Excerto da fonte =
«Quem vem da equipa B, se não for um prodígio, não está preparado para jogar na A. Desculpem. Desculpem. Tirando os prodígios, precisas de 50 jogos, no mínimo, de equipa B para dar resposta numa equipa A do Benfica.»

O princípio foi defendido por Renato Paiva, em 2021. Desde então que aquelas palavras me martelam a cabeça sem que nunca meio milímetro de alguma me tenha entrado com sentido. Kyle Walker celebra já a sexta época junto de Pep Guardiola e eu também continuo sem achar indícios de lógica nesta amizade - isto só para atestar que ser guardiolista é diferente de pertencer a um chafardel de carneiros e que a partir do momento em que ousas colocar em causa as opções do melhor treinador da História do jogo, assumes-te ousado para colocar em causa qualquer uma das suas meras testemunhas.

Apontar nomes de jogadores para refutar a tese de Renato Paiva seria um exercício fácil, mas preguiçoso, pois, tal como a própria tese, ignoraria o traço mais vincado do futebol, que é o de ter uma natureza colectiva.

(Dados de localização do alvo)
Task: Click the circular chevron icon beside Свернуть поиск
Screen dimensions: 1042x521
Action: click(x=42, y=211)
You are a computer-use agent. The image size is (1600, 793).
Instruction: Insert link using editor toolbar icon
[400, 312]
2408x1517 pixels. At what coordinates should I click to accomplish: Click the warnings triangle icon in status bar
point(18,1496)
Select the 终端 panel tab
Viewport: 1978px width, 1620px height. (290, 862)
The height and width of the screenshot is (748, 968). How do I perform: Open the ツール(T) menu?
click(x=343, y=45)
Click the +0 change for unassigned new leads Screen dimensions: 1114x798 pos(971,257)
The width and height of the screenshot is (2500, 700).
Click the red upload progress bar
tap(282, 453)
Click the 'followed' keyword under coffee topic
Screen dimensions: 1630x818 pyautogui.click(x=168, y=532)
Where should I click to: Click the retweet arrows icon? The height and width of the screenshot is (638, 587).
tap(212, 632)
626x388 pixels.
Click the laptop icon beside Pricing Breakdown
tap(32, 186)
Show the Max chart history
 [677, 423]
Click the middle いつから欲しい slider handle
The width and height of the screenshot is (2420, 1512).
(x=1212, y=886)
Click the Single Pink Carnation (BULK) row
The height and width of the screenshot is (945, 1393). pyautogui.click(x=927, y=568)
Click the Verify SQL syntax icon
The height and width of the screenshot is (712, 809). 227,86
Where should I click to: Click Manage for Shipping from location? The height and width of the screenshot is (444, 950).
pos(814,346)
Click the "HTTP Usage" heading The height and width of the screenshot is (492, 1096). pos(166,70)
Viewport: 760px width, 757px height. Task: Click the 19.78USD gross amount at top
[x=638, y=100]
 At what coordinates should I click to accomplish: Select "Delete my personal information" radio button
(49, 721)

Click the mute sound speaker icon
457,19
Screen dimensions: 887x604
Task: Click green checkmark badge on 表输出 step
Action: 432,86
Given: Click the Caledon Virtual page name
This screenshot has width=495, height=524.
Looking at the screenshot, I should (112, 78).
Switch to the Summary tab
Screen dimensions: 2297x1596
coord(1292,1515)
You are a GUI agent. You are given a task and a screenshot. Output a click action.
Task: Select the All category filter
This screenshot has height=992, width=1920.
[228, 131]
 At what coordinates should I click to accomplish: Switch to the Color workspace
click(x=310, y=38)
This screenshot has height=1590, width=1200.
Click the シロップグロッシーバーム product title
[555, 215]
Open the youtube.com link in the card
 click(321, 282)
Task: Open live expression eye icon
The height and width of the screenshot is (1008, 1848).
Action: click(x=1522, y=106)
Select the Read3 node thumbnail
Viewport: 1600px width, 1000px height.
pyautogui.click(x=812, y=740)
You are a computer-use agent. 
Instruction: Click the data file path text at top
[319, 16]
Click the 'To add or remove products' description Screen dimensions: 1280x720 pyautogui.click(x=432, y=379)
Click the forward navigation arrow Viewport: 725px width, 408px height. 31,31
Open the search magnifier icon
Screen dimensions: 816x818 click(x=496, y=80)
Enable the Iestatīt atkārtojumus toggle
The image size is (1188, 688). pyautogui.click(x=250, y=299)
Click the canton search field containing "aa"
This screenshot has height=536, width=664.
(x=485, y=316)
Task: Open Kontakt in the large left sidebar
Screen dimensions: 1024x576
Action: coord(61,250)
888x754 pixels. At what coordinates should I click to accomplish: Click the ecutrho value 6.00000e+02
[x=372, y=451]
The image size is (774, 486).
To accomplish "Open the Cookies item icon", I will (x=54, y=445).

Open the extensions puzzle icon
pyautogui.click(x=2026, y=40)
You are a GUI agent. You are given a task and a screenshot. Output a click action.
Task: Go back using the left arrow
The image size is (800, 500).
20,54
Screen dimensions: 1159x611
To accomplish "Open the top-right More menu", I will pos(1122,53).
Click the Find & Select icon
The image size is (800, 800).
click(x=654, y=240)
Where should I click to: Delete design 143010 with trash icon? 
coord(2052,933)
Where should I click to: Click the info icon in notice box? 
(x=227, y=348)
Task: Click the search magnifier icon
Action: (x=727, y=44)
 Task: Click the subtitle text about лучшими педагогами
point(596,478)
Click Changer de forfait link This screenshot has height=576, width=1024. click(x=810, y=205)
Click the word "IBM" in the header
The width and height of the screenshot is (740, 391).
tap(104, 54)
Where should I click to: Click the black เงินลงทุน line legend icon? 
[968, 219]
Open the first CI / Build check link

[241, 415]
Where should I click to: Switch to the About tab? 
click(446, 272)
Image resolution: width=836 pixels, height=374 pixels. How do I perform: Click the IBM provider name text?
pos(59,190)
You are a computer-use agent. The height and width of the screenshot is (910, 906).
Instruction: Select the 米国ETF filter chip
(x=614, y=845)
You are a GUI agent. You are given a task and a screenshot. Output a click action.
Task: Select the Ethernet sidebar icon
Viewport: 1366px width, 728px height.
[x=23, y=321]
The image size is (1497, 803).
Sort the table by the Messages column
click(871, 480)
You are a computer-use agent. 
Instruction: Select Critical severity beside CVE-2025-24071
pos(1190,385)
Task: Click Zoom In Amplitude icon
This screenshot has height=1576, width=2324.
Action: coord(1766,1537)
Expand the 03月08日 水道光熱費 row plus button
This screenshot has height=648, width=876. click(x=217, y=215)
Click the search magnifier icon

Instruções =
(1) Por favor, cita do excerto sobre a equipa B do Benfica tudo desde "Apontar nomes de" até "uma natureza colectiva.", sem alterar nada.
(2) No excerto sobre a equipa B do Benfica, em que ano defendeu Renato Paiva o princípio citado no início?

Respostas =
(1)
Apontar nomes de jogadores para refutar a tese de Renato Paiva seria um exercício fácil, mas preguiçoso, pois, tal como a própria tese, ignoraria o traço mais vincado do futebol, que é o de ter uma natureza colectiva.

(2) Em 2021.